Copy exactly the lines of the data below that run from the line holding "LP Computer Services (445, 38)" through the line holding "Buchung (1487, 1327)", both ends included.

=-=-=

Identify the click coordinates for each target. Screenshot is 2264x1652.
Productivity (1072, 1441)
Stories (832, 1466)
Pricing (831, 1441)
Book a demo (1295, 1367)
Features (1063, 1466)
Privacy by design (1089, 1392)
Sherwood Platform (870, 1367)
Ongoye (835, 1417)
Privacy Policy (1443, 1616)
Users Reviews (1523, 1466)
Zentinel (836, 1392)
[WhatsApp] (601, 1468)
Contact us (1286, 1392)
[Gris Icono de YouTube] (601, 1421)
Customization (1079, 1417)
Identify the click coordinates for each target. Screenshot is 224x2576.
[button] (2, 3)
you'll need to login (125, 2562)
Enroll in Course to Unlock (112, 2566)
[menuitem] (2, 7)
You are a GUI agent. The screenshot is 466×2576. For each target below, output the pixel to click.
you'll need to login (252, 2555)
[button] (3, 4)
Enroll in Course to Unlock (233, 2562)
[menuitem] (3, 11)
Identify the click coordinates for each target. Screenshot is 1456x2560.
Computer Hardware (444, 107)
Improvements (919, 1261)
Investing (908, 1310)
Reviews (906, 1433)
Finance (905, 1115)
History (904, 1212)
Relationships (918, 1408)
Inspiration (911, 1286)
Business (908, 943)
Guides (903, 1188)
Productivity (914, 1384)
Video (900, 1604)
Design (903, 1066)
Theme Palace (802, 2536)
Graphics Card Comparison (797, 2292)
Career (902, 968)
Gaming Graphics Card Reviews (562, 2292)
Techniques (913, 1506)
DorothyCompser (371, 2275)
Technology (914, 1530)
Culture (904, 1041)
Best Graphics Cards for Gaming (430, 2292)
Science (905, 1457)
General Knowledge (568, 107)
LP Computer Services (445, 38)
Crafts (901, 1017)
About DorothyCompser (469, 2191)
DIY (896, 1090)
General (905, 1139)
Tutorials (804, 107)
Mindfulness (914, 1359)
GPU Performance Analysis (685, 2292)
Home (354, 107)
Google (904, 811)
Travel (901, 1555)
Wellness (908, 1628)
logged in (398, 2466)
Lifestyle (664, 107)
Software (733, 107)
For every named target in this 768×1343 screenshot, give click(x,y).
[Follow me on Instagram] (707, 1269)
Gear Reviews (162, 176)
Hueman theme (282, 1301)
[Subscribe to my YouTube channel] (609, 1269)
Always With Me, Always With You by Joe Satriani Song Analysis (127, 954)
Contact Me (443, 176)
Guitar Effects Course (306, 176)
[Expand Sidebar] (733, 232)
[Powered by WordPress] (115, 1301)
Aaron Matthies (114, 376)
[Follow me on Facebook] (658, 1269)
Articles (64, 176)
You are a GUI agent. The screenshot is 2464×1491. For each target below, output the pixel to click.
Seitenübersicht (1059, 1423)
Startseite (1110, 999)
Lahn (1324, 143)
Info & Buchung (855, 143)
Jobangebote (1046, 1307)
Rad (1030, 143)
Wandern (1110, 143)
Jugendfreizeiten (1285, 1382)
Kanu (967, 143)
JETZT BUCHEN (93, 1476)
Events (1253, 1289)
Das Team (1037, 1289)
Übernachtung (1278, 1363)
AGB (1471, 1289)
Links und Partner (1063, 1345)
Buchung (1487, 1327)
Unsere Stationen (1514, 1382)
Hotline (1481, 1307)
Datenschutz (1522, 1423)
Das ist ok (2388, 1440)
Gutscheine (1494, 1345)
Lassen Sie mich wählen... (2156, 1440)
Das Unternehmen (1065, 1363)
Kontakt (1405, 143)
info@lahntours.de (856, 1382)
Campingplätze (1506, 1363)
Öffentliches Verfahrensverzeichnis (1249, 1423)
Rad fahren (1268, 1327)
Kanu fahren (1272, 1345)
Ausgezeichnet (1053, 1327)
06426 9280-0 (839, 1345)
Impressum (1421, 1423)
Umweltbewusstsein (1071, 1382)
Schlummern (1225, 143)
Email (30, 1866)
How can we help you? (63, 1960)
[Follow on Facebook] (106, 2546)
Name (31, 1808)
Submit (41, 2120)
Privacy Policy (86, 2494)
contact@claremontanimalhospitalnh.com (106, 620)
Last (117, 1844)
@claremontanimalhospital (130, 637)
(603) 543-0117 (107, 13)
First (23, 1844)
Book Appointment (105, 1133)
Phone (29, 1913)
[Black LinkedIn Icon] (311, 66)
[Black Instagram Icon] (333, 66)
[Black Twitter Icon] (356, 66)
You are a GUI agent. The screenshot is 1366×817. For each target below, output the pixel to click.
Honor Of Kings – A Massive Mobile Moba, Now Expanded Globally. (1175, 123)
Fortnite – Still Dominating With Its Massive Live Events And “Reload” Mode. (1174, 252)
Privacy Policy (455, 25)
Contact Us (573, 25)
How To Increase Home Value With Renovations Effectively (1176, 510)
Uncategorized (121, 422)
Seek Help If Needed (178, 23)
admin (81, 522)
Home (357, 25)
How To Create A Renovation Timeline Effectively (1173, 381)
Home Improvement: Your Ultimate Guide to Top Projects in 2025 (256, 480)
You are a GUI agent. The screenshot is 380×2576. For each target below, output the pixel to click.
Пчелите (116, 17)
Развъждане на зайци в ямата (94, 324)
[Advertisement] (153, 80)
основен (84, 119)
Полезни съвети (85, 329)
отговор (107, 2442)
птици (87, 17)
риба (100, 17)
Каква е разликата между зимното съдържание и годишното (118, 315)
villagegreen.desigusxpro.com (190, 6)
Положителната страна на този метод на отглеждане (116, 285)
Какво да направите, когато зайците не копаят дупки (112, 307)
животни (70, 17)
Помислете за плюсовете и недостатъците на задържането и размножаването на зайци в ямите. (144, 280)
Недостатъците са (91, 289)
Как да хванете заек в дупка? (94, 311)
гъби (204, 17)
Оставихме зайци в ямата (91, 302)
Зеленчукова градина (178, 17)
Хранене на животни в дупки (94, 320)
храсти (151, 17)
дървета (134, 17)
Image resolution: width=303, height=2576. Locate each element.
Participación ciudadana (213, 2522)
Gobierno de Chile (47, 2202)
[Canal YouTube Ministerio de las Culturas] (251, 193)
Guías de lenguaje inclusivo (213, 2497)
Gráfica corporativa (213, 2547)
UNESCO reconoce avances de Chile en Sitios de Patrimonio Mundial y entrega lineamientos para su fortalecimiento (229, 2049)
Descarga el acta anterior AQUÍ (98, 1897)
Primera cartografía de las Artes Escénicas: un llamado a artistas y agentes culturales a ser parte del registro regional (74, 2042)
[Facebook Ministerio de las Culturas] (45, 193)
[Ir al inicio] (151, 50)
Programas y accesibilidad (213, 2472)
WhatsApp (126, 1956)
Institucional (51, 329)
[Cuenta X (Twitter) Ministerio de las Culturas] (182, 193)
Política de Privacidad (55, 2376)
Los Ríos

=-=-=

*The answer*
LP Computer Services (445, 38)
Crafts (901, 1017)
About DorothyCompser (469, 2191)
DIY (896, 1090)
General (905, 1139)
Tutorials (804, 107)
Mindfulness (914, 1359)
GPU Performance Analysis (685, 2292)
Home (354, 107)
Google (904, 811)
Travel (901, 1555)
Wellness (908, 1628)
logged in (398, 2466)
Lifestyle (664, 107)
Software (733, 107)
For every named target in this 768×1343 screenshot, give click(x,y).
[Follow me on Instagram] (707, 1269)
Gear Reviews (162, 176)
Hueman theme (282, 1301)
[Subscribe to my YouTube channel] (609, 1269)
Always With Me, Always With You by Joe Satriani Song Analysis (127, 954)
Contact Me (443, 176)
Guitar Effects Course (306, 176)
[Expand Sidebar] (733, 232)
[Powered by WordPress] (115, 1301)
Aaron Matthies (114, 376)
[Follow me on Facebook] (658, 1269)
Articles (64, 176)
You are a GUI agent. The screenshot is 2464×1491. For each target below, output the pixel to click.
Seitenübersicht (1059, 1423)
Startseite (1110, 999)
Lahn (1324, 143)
Info & Buchung (855, 143)
Jobangebote (1046, 1307)
Rad (1030, 143)
Wandern (1110, 143)
Jugendfreizeiten (1285, 1382)
Kanu (967, 143)
JETZT BUCHEN (93, 1476)
Events (1253, 1289)
Das Team (1037, 1289)
Übernachtung (1278, 1363)
AGB (1471, 1289)
Links und Partner (1063, 1345)
Buchung (1487, 1327)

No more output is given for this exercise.